[Opening Selected passage section]

New York, January 29, 2008—Police in the southern Russian Republic of Ingushetia detained, beat, and deported journalists and human rights activists who tried to cover an opposition rally in the regional capital on Saturday, according to CPJ sources and local news reports.
Authorities mounted a massive crackdown against the roughly 200 protesters in Nazran. Riot police in heavy gear used clubs to disperse the rally; armored personnel carriers and helicopters were deployed, according to CPJ sources. Police rounded up nine journalists and two human rights defenders and detained them at the local police headquarters for several hours, effectively preventing them from reporting on the demonstration. Two of the journalists were badly beaten, according to CPJ interviews.
“We are appalled by the abusive actions of the Ingush authorities, which effectively prevented news of civil protests from reaching the rest of the world,” CPJ Executive Director Joel Simon said. “The forceful prevention of journalists from covering important news is the reason why Russia’s North Caucasus has become a virtual black hole for information.”

[Closing Selected passage section]
[Opening Given information section]

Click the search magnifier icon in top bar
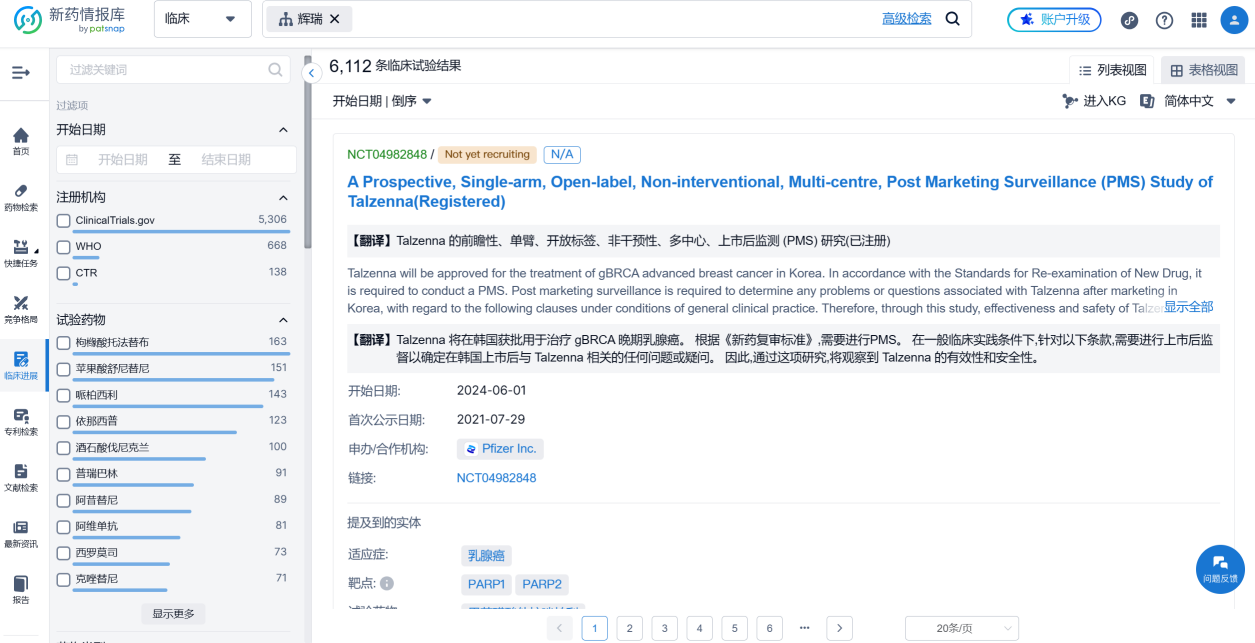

[Closing Given information section]

▸ What to do
1 – Please list the three actions that the first sentence of the Ingushetia rally report says police took against journalists and human rights activists.
2 – According to the Ingushetia rally report, how many journalists did police round up?
3 – From the Ingushetia rally report, print everything from "Authorities mounted a" down to "to CPJ interviews.".

▸ Solved problems
1 – Detained, beat, and deported.

2 – Nine journalists.

3 –
Authorities mounted a massive crackdown against the roughly 200 protesters in Nazran. Riot police in heavy gear used clubs to disperse the rally; armored personnel carriers and helicopters were deployed, according to CPJ sources. Police rounded up nine journalists and two human rights defenders and detained them at the local police headquarters for several hours, effectively preventing them from reporting on the demonstration. Two of the journalists were badly beaten, according to CPJ interviews.